• Data extract:
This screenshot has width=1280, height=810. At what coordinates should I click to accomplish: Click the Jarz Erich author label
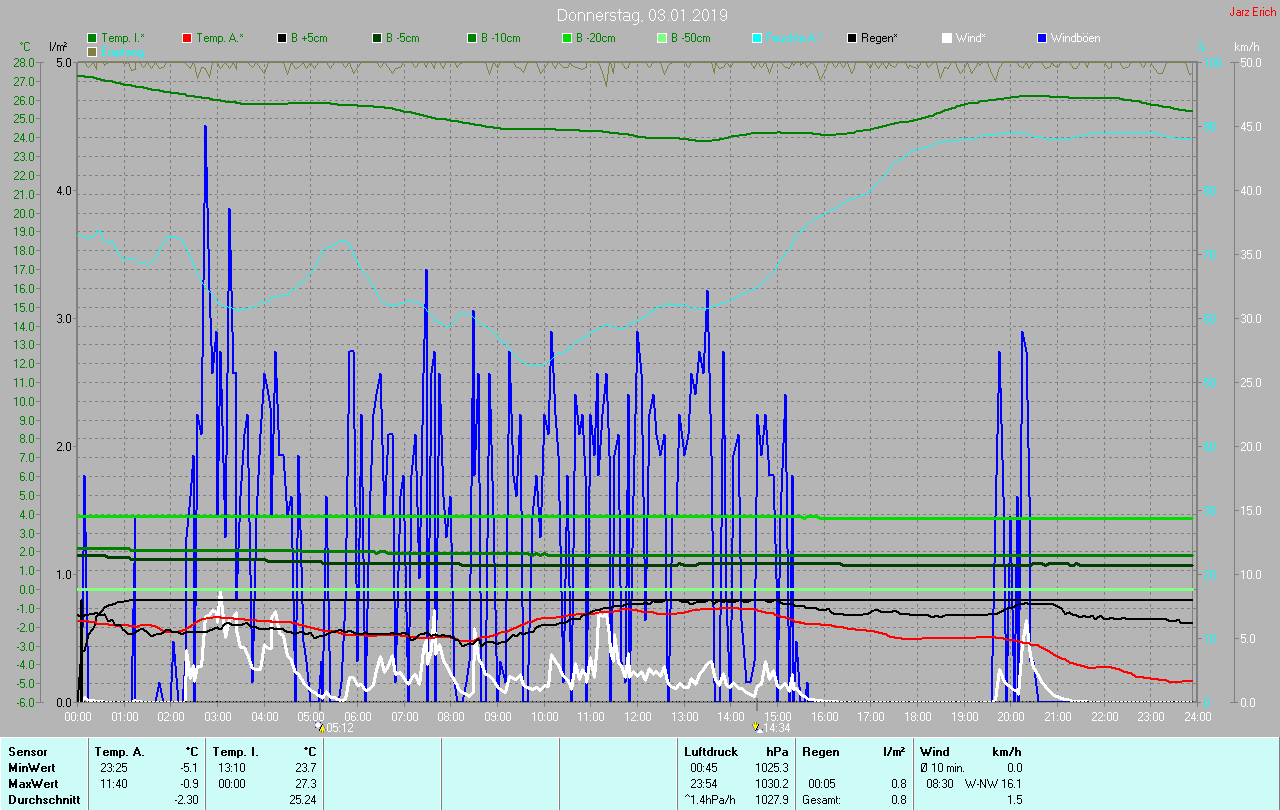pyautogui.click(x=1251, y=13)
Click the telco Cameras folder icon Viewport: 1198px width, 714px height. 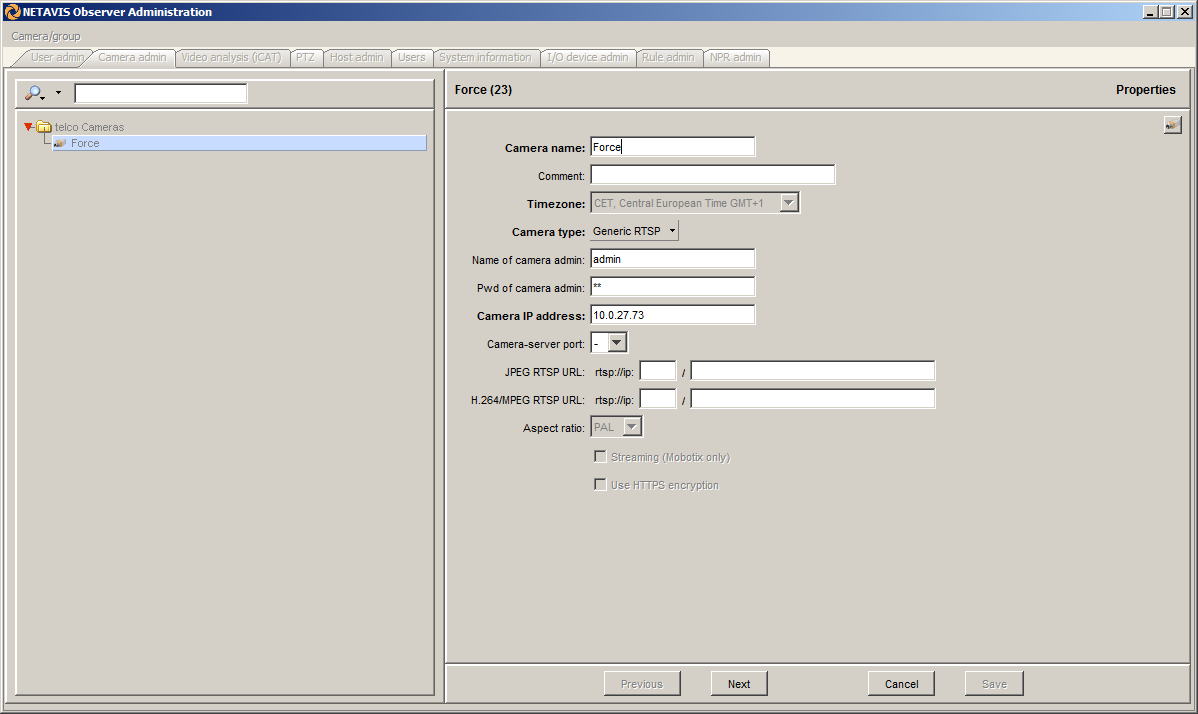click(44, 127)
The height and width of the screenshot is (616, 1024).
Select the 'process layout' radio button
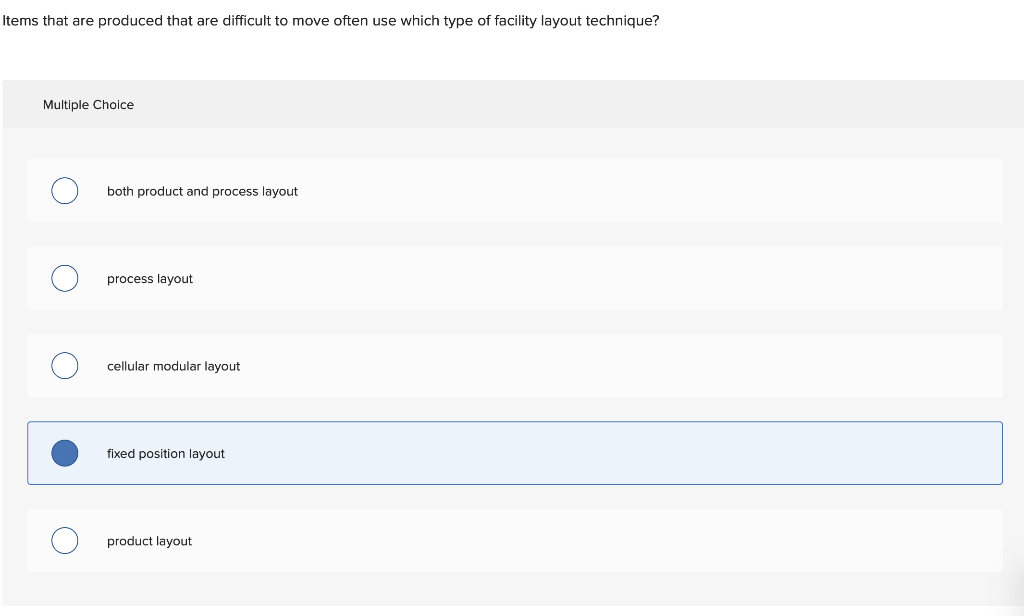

• Work item:
Transcribe exactly, and only, the lines from the line with "The height and" through the last line of the records, inclusive; the pictures do not belong in the copy.

• Response to the exercise:
The height and width of the screenshot is (616, 1024).
Select the 'process layout' radio button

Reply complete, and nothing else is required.